Colombia perdió más de 15 mil nacionales en los últimos 30 años, en carreteras y caminos. Toda una masacre sólo comparable a una guerra, o un ataque con gas sarín a un pueblo como Lenguazaque, en Cundinamarca.

Muchos colombianos que perdieron la vida en buses decembrinos llevados al abismo por conductores alicorados, o arrasados, en plena inocencia, en cualquier calle del país, perdieron también la oportunidad de ser padres de familia, excelentes jugadores de fútbol, presidentes de la república o senadores.

Cuántos de estos infortunados compatriotas hallados lívidos en la orilla de ríos ignotos, después de rebotar como semillas de maraca dentro de buses sin frenos, hubieran podido ser, por ejemplo, alcaldes de Bogotá, concejales de Cali, gerentes de algún instituto descentralizado.

Era menester parar la sangría que produce esta combinación de alcohol y gasolina. La medida era necesaria en un país de gente que “maneja mejor” cuando está bajo los efectos del ajenjo, o recibe sorpresivos fluidos del más allá, de un Ayrton Senna, o del más acá, de un Fittipaldi.

Resucitar la noche de Cali tiene bemoles; en tiempo normal, discotecas, restaurantes, chochales, taxistas, recibían claro beneficio en una ciudad que tiene como marca la rumba. Solo que hoy, en medio de una pandemia que no llega a su fin, abrir la llave de la noche para “reactivar la economía” puede tener serias consecuencias.

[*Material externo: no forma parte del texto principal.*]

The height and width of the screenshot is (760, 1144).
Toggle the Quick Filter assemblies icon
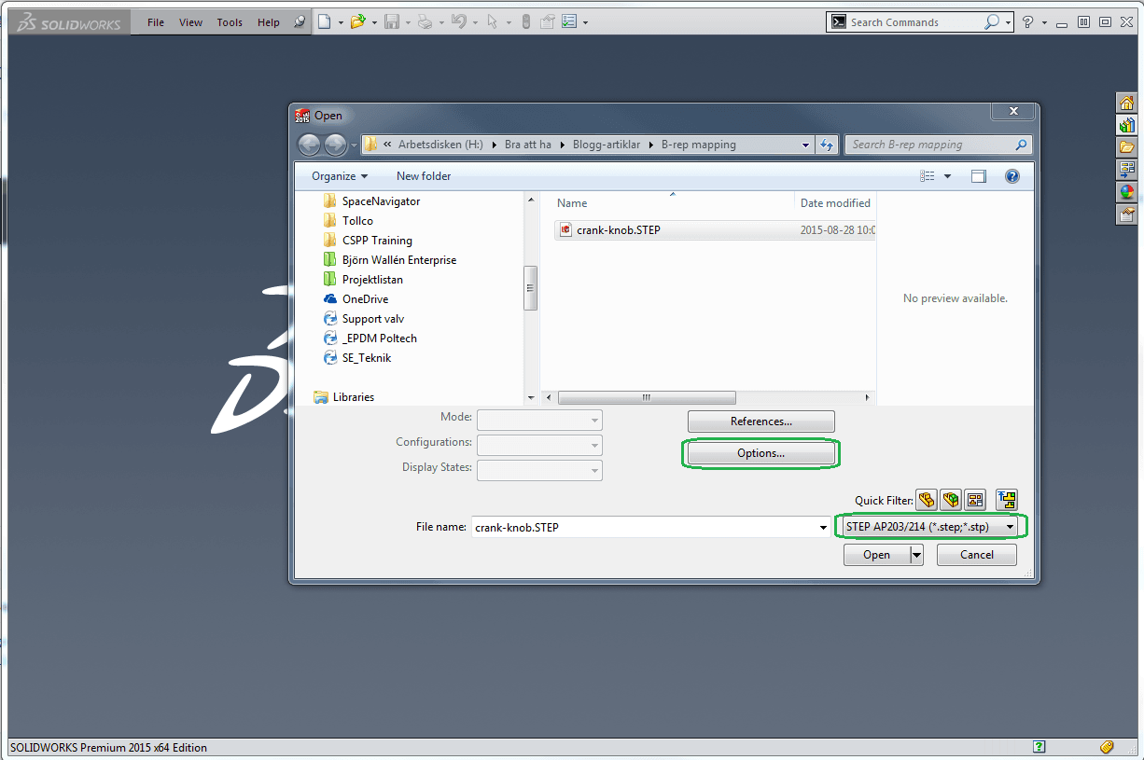950,500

Hoy, con las penalidades que acarrea unir gasolina con alcohol los taxistas reciben el beneficio adicional de quienes deciden, mejor, ir por la ciudad en alfombra amarilla.

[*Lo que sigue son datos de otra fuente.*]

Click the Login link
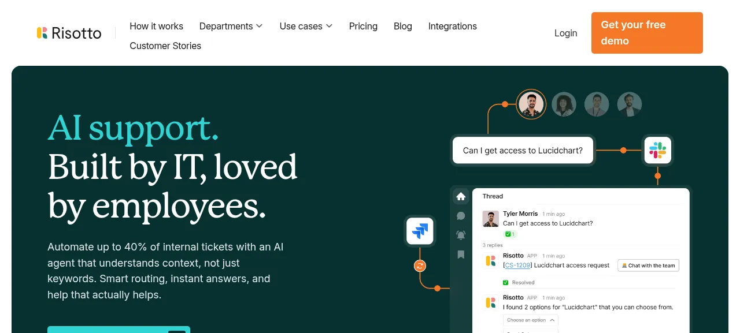 [x=565, y=33]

En Bogotá la borrachología está a la orden del día. Seguramente la alcaldía contratará borrachólogos para lidiar con jumas de primer, segundo y tercer grado.

Para llevar a un cliente beodo a su casa, es necesario distinguir quién está ‘prendo’, ‘mediacaña’, ‘chavorro’, ‘sabrosón’, borracho clásico, ‘enlagunao’ o alguien que definitivamente alcanzó una perra inmarcesible.

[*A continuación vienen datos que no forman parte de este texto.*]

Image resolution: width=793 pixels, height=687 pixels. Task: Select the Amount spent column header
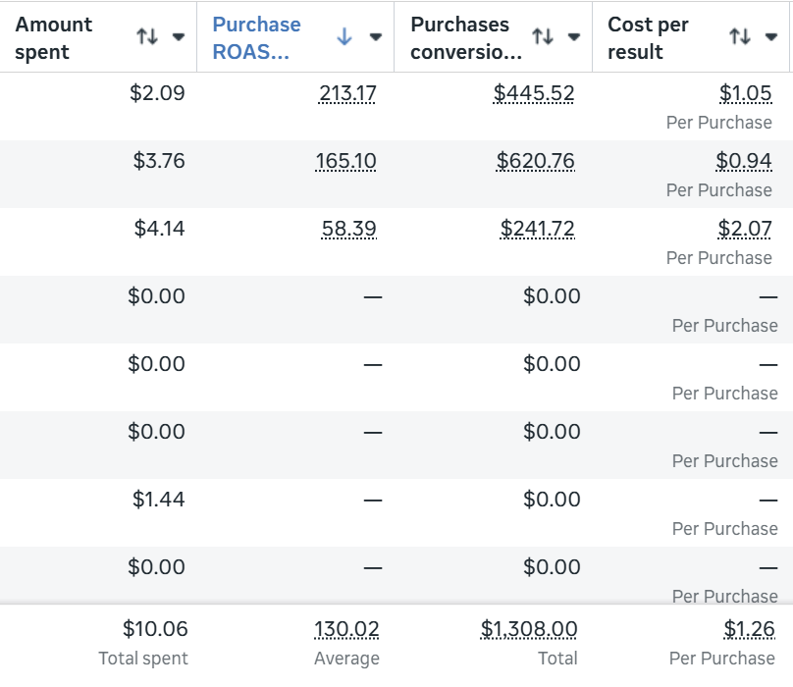pos(98,37)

No hay nada peor que un borracho que rehúsa pagar una carrera, o que decide ir hasta Palmira, dar vueltas por Jamundí, cuando su vecindario está realmente en Bretaña.

Con los cursos de inglés, francés, y talleres de apreciación musical -he topado ya con chóferes que me saludan en la lengua Shakespeare, con buen acento, y derivan el dial hacia una sonata de Johannes Brahms en Carvajal Estéreo, lo cual está bien y es loable- se hará gran tarea enseñándoles, también en Cali, a pastorear ciudadanos jinchos. Una de las primeras lecciones, fundamental, es la pedagogía de las llaves -cómo encontrarlas-, y otra, ayudarlos a ingresar en el recinto familiar sin dejar caer el ‘tomemija’, la chuleta o la sobrebarriga a la criolla, cuya eventual caída, con estrépito, puede causar ruptura matrimonial ante la cólera justificada de la amada insomne.

La borrachología, quién lo creyera, dejó de ser ciencia abstrusa, para ser hoy en Colombia un tratado o estudio que puede ser más popular que el psicoanálisis en Argentina.